REQUIREMENT = Return every line from the records below in which the word "Switch" is found.

AVAILABLE DATA =
※ ※ ※

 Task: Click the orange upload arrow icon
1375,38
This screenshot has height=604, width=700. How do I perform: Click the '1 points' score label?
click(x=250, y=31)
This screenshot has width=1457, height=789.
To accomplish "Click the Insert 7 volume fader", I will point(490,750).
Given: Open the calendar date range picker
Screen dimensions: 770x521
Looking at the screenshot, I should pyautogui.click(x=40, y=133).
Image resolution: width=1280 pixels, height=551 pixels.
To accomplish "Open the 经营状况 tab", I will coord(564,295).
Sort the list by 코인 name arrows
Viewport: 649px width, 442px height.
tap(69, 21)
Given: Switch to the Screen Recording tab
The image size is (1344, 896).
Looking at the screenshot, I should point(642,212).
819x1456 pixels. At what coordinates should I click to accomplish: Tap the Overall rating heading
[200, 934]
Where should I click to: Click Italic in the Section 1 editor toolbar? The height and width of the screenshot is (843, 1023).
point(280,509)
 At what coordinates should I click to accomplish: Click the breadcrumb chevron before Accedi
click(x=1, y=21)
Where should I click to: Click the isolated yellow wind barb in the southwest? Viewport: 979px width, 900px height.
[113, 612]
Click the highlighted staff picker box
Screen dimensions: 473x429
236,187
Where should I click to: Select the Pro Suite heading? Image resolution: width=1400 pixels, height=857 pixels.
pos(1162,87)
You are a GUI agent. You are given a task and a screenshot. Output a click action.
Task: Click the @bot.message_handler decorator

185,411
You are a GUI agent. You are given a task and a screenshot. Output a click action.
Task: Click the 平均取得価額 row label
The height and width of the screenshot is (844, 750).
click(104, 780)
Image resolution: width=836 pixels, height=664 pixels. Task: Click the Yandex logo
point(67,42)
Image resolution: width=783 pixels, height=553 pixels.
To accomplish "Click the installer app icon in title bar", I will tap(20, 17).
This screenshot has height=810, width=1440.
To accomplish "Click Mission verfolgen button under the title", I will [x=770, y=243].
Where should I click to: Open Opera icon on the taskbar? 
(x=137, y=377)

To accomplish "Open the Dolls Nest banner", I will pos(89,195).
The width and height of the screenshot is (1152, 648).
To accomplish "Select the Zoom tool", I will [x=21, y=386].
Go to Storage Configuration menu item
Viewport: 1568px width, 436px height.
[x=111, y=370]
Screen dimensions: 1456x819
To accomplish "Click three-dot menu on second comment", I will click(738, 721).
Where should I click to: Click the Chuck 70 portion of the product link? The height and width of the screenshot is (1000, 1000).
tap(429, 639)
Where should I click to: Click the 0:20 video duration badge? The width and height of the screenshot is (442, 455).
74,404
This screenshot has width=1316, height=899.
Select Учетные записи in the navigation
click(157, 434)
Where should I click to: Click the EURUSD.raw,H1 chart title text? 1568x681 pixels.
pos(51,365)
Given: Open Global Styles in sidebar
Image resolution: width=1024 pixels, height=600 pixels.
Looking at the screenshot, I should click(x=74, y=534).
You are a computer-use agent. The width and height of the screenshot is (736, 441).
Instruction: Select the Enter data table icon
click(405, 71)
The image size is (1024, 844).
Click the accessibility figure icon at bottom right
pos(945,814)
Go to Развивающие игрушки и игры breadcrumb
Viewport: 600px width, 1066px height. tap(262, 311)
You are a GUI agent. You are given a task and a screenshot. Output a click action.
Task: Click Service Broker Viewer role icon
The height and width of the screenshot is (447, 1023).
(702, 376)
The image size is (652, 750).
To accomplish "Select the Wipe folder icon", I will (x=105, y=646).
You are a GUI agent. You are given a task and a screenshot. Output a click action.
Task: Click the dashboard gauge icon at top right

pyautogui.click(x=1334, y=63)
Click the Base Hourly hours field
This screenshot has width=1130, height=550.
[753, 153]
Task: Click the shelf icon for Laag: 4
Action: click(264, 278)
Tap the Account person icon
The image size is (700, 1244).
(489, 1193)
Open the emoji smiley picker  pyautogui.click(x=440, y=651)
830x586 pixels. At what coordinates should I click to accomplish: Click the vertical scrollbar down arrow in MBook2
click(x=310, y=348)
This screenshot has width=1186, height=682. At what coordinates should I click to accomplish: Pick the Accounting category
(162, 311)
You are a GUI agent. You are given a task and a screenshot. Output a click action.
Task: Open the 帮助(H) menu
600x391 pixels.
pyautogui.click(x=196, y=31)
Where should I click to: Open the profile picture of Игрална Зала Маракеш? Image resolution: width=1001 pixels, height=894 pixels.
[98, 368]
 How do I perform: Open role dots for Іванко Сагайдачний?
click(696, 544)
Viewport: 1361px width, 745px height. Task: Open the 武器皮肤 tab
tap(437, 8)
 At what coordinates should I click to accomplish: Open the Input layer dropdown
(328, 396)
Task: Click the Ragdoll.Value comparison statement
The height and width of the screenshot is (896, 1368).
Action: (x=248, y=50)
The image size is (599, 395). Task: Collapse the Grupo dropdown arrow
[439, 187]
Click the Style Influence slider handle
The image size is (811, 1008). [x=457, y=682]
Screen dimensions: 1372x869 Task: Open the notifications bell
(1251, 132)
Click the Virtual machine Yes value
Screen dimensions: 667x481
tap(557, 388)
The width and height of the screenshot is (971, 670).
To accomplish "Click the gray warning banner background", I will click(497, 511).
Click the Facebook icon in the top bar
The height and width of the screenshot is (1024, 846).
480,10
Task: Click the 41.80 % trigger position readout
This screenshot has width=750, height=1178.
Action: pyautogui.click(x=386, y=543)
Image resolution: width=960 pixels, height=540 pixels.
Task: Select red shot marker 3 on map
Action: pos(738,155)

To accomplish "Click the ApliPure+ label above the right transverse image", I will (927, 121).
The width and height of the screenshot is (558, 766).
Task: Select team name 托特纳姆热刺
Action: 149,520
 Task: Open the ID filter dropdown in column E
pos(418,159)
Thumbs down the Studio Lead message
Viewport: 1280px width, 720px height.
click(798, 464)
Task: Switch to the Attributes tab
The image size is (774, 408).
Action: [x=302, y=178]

※ ※ ※

TASK SOLUTION =
Given: Switch to the Screen Recording tab
Task: Switch to the Attributes tab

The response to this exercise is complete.